Over the last 25 years, I have taught some 5000 undergraduates, not to mention the thousands of others in various talks, workshops, and conferences. I have devoted myself especially to teaching college freshmen, who are beginning their adulthood. Teaching brings inestimable joys every day. As a teacher, I take both consolation and certain cues from St. Augustine, the 5th-century North African bishop and one of the great theologians in the history of Christianity.

Augustine was deeply attuned to the needs of beginners and once composed a brilliant little treatise entitled On Teaching Beginners (De catechizandis rudibus). In it, Augustine stressed that teaching beginners is both a noble task and an intricate artform. He reminded his readers of the experience of taking friends on a tour of one’s hometown and the nearby countryside, noting how “we, who have been in the habit of passing this landscape by without any enjoyment, find our own delight renewed by their delight at the novelty of it all.” And if, he added, long familiarity has cooled our enthusiasm, then we should be “renewed in their newness” and “catch fire in their fire.”

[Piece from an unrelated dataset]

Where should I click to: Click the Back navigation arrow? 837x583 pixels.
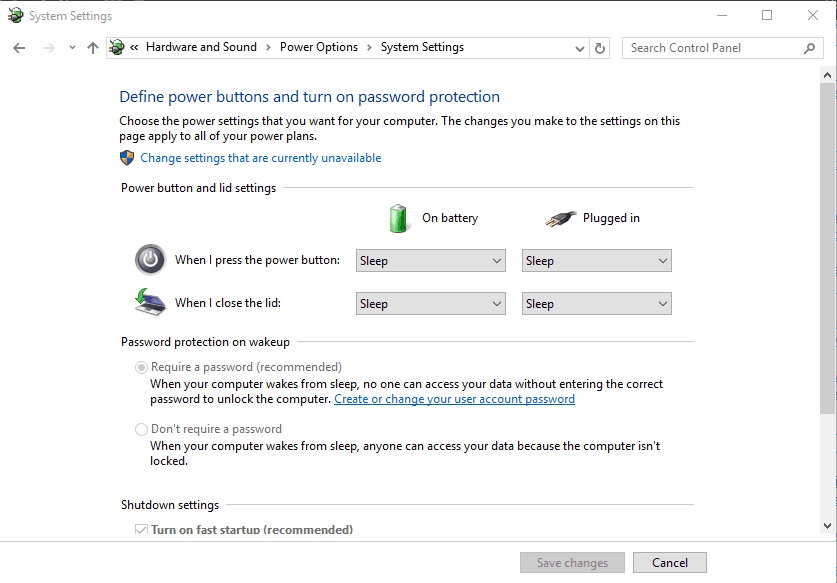(x=20, y=47)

And so, how much more should we catch fire when people come to us to learn of God. Good teaching, he believed, springs from a profound heart-felt sympathy between teacher and learner: “For so great is this feeling of compassion that when people are touched by us as we speak and we by them as they learn, we dwell each in the other, and so it is as if they speak in us what they hear while we, in some way, learn in them what we teach.” I agree with Augustine: Beginners are the best of teachers; they renew us in their newness, and all that we do, we do for love.

Peggy McDonald, I.H.M.

 

Comments

Vincent Gaitley | 9/19/2012 - 6:53pm
There's a Jesuit named Fr. Harmless?  I love that.
Chris Boscia | 9/19/2012 - 2:37pm
Peggy,
While I'm now working outside of higher ed, I had a chance to visit Santa Clara University's campus yesterday to meet with an old colleague.  As soon as I stepped on campus, I felt that same "newness" that Fr. Harmless describes.  What a gift!

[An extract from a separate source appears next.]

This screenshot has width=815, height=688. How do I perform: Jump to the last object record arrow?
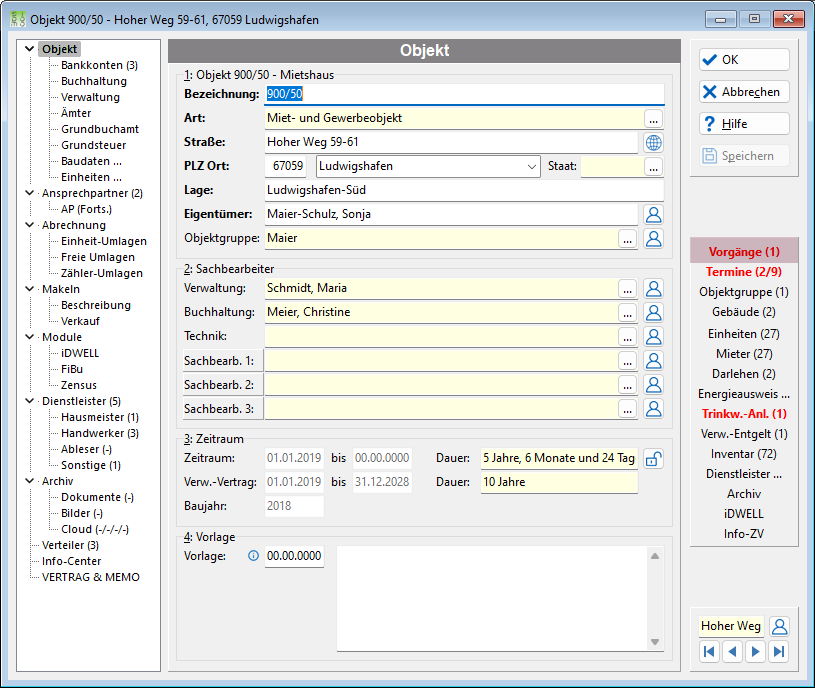[x=779, y=652]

I also wrote about this in Conversations awhile back in a plea to faculty and staff to consider moving "in residence" with the students.  Much of personal, intellectual, social, and spiritual formation develops outside of the classroom from seeds planted within the classroom. 

If you're interested, here's the link:
http://epublications.marquette.edu/conversations/vol31/iss1/7/

Best to you in your work "in the vineyard of the Lord."